Most inkjets use thermal technology, whereby heat is used to fire ink onto the paper. There are three main stages with this method. The squirt is initiated by heating the ink to create a bubble until the pressure forces it to burst and hit the paper. The bubble then collapses as the element cools, and the resulting vacuum draws ink from the reservoir to replace the ink that was ejected. This is the method favoured by Canon and Hewlett-Packard.
Thermal technology imposes certain limitations on the printing process in that whatever type of ink is used, it must be resistant to heat because the firing process is heat-based. The use of heat in thermal printers creates a need for a cooling process as well, which levies a small time overhead on the printing process.

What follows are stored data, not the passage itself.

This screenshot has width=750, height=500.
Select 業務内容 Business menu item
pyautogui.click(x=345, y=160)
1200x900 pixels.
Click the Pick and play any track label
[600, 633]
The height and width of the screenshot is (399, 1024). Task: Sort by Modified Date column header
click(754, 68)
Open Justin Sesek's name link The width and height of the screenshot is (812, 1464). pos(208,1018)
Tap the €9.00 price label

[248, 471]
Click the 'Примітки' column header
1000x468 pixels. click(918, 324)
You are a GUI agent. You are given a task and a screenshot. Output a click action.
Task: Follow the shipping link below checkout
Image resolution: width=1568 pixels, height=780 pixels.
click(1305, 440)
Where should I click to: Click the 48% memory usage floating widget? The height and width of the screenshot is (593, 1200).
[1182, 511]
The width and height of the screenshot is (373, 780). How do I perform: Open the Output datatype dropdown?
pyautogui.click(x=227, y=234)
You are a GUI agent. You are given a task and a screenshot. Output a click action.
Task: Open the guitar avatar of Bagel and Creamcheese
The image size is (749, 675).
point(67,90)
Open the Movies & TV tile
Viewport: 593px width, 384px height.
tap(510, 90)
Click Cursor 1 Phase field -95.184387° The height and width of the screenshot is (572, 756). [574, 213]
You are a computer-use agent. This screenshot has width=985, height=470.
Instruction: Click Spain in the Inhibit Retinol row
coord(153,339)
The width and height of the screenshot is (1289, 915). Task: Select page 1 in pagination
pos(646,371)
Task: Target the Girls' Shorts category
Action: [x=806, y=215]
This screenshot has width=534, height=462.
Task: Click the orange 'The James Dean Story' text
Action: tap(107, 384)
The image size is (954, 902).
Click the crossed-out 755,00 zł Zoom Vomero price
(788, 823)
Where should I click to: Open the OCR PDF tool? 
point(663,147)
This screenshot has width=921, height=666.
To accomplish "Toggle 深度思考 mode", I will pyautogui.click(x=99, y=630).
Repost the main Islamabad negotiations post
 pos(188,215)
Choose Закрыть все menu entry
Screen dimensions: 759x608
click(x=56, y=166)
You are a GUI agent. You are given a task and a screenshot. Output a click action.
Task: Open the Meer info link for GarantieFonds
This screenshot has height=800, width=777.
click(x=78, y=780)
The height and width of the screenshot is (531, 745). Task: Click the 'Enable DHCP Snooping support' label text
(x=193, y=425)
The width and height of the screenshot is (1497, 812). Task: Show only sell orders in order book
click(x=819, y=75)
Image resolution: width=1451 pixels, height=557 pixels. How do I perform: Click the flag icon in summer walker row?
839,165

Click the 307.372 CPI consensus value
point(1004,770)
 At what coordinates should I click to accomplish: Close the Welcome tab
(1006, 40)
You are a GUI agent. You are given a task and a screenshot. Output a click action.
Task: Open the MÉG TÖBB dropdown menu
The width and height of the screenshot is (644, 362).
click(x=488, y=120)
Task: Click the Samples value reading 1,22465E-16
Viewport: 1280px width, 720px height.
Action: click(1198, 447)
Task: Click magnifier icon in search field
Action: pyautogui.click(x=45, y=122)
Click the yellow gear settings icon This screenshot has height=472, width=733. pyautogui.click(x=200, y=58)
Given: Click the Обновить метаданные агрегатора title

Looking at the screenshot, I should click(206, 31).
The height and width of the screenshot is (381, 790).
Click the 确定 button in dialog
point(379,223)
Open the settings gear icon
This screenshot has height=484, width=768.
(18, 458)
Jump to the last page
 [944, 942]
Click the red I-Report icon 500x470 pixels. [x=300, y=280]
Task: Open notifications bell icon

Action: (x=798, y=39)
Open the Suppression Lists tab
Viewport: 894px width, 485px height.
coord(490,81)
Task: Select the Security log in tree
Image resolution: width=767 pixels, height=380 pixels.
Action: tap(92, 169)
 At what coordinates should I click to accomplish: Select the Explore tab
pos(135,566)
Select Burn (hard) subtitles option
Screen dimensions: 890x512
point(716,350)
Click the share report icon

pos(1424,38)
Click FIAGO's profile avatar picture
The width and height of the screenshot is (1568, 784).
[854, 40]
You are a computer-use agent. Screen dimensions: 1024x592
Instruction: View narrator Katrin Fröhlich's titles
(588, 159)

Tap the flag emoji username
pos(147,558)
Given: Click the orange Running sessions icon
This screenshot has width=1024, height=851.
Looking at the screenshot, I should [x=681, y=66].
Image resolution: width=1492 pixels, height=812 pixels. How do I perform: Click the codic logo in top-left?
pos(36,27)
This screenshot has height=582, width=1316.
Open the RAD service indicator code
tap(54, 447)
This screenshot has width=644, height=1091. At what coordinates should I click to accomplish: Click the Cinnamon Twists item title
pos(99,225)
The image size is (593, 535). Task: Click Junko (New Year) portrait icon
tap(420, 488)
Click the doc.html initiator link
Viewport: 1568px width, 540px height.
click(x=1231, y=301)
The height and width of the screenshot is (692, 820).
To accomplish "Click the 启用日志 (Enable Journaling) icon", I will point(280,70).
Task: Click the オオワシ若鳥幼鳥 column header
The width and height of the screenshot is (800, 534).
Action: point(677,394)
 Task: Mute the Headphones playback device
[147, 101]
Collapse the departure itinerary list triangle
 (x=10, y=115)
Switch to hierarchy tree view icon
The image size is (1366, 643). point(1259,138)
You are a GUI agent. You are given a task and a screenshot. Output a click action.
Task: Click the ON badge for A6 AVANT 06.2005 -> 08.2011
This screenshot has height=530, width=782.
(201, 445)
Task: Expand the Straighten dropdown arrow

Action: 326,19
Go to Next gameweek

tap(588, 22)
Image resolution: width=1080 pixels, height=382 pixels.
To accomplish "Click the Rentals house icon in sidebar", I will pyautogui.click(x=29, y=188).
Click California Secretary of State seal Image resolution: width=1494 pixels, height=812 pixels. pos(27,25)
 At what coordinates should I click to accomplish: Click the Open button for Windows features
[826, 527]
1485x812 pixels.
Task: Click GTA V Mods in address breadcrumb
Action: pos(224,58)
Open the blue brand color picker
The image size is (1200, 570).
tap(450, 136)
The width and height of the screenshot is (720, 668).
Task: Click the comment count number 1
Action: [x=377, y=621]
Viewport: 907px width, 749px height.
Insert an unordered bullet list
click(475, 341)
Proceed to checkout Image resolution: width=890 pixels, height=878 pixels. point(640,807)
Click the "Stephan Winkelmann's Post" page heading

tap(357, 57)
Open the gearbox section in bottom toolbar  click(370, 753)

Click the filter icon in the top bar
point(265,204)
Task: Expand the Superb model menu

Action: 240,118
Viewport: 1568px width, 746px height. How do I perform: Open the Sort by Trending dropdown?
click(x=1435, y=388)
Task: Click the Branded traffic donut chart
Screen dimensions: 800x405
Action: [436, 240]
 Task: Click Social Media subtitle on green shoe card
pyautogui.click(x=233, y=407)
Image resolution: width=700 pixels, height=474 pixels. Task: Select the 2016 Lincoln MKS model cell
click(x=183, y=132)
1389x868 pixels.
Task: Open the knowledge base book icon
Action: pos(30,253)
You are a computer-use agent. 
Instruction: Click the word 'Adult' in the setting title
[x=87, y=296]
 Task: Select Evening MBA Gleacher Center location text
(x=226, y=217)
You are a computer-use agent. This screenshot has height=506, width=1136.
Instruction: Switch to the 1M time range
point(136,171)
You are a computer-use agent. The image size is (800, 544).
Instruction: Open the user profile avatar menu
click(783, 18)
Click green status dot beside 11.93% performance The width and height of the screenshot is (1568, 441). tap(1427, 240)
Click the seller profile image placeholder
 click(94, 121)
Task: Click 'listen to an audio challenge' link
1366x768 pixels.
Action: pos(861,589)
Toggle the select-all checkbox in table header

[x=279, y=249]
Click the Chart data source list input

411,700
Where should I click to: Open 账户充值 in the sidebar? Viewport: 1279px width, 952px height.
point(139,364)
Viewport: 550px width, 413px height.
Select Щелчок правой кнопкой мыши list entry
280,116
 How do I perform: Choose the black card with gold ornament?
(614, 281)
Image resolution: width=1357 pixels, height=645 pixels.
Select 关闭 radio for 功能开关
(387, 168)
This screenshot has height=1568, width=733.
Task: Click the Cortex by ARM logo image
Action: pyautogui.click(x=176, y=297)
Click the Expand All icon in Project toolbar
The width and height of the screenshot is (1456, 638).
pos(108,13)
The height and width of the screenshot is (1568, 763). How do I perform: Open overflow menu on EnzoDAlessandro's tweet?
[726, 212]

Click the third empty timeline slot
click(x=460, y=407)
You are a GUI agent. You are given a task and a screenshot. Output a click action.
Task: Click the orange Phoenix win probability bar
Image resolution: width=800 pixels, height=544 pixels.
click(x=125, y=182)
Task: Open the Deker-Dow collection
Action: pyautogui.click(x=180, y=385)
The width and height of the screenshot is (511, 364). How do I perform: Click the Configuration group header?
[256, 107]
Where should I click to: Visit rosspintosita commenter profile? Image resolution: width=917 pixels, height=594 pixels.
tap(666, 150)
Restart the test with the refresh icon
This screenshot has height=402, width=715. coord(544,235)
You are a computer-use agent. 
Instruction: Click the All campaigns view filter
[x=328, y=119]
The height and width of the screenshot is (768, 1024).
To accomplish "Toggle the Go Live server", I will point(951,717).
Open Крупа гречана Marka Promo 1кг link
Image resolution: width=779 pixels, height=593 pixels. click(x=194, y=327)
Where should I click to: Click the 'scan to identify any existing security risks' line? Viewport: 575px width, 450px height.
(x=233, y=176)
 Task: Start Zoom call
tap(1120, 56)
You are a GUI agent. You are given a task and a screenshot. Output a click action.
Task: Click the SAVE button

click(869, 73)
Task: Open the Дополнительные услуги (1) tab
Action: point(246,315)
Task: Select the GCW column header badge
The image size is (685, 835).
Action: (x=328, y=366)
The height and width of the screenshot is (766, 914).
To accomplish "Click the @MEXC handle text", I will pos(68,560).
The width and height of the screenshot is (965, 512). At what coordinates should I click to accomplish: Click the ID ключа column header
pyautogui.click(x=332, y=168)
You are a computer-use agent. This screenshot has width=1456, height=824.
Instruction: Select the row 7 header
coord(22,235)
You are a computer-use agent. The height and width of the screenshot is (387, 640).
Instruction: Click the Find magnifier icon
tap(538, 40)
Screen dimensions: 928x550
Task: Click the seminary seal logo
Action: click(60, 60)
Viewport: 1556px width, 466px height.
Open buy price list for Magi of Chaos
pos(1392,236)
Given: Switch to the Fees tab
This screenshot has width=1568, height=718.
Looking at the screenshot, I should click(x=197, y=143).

Tiny heating elements are used to eject ink droplets from the print-head’s nozzles. Today’s thermal inkjets have print heads containing between 300 and 600 nozzles in total, each about the diameter of a human hair (approx. 70 microns). These deliver drop volumes of around 8 – 10 picolitres (a picolitre is a million millionth of a litre), and dot sizes of between 50 and 60 microns in diameter. By comparison, the smallest dot size visible to the naked eye is around 30 microns. Dye-based cyan, magenta and yellow inks are normally delivered via a combined CMY print-head. Several small colour ink drops – typically between four and eight – can be combined to deliver a variable dot size, a bigger palette of non-halftoned colours and smoother halftones. Black ink, which is generally based on bigger pigment molecules, is delivered from a separate print-head in larger drop volumes of around 35pl.
Nozzle density, corresponding to the printer’s native resolution, varies between 300 and 600dpi, with enhanced resolutions of 1200dpi increasingly available. Print speed is chiefly a function of the frequency with which the nozzles can be made to fire ink drops and the width of the swath printed by the print-head. Typically this is around 12MHz and half an inch respectively, giving print speeds of between 4 to 8ppm (pages per minute) for monochrome text and 2 to 4ppm for colour text and graphics.